Records for the task -
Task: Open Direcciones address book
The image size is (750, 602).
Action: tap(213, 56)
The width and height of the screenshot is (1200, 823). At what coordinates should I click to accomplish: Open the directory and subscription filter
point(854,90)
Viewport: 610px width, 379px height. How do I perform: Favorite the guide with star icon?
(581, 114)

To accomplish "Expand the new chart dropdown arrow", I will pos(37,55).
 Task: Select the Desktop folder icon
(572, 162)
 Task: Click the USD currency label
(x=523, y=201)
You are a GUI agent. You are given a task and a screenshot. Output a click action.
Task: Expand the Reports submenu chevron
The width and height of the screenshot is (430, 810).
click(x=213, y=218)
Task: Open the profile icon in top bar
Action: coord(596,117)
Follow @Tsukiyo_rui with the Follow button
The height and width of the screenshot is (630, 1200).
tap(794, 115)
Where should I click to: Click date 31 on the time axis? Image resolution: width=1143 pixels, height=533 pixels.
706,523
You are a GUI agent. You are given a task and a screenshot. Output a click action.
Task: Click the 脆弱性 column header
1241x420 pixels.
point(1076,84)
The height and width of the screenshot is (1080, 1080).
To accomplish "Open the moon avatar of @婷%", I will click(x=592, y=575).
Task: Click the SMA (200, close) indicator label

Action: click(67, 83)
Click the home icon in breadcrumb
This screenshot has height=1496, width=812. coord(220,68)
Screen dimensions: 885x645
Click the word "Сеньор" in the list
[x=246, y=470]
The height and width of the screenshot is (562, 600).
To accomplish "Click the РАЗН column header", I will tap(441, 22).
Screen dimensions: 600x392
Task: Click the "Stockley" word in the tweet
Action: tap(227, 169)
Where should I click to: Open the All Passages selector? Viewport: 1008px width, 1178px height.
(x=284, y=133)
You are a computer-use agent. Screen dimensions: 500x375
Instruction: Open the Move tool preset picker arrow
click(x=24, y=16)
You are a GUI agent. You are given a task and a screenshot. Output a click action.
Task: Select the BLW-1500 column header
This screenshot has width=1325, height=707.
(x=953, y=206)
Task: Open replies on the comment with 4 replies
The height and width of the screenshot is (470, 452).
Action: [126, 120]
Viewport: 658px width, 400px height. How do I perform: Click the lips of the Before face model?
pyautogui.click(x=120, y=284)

Your instructions -
Skip all lines ahead of the one containing "The width and height of the screenshot is (430, 810).". Reproduce that line and the remainder of the listing above exactly.

Output below -
The width and height of the screenshot is (430, 810).
click(x=213, y=218)
Task: Open the profile icon in top bar
Action: coord(596,117)
Follow @Tsukiyo_rui with the Follow button
The height and width of the screenshot is (630, 1200).
tap(794, 115)
Where should I click to: Click date 31 on the time axis? Image resolution: width=1143 pixels, height=533 pixels.
706,523
You are a GUI agent. You are given a task and a screenshot. Output a click action.
Task: Click the 脆弱性 column header
1241x420 pixels.
point(1076,84)
The height and width of the screenshot is (1080, 1080).
To accomplish "Open the moon avatar of @婷%", I will click(x=592, y=575).
Task: Click the SMA (200, close) indicator label

Action: click(67, 83)
Click the home icon in breadcrumb
This screenshot has height=1496, width=812. coord(220,68)
Screen dimensions: 885x645
Click the word "Сеньор" in the list
[x=246, y=470]
The height and width of the screenshot is (562, 600).
To accomplish "Click the РАЗН column header", I will tap(441, 22).
Screen dimensions: 600x392
Task: Click the "Stockley" word in the tweet
Action: tap(227, 169)
Where should I click to: Open the All Passages selector? Viewport: 1008px width, 1178px height.
(x=284, y=133)
You are a computer-use agent. Screen dimensions: 500x375
Instruction: Open the Move tool preset picker arrow
click(x=24, y=16)
You are a GUI agent. You are given a task and a screenshot. Output a click action.
Task: Select the BLW-1500 column header
This screenshot has width=1325, height=707.
(x=953, y=206)
Task: Open replies on the comment with 4 replies
The height and width of the screenshot is (470, 452).
Action: [126, 120]
Viewport: 658px width, 400px height. How do I perform: Click the lips of the Before face model?
pyautogui.click(x=120, y=284)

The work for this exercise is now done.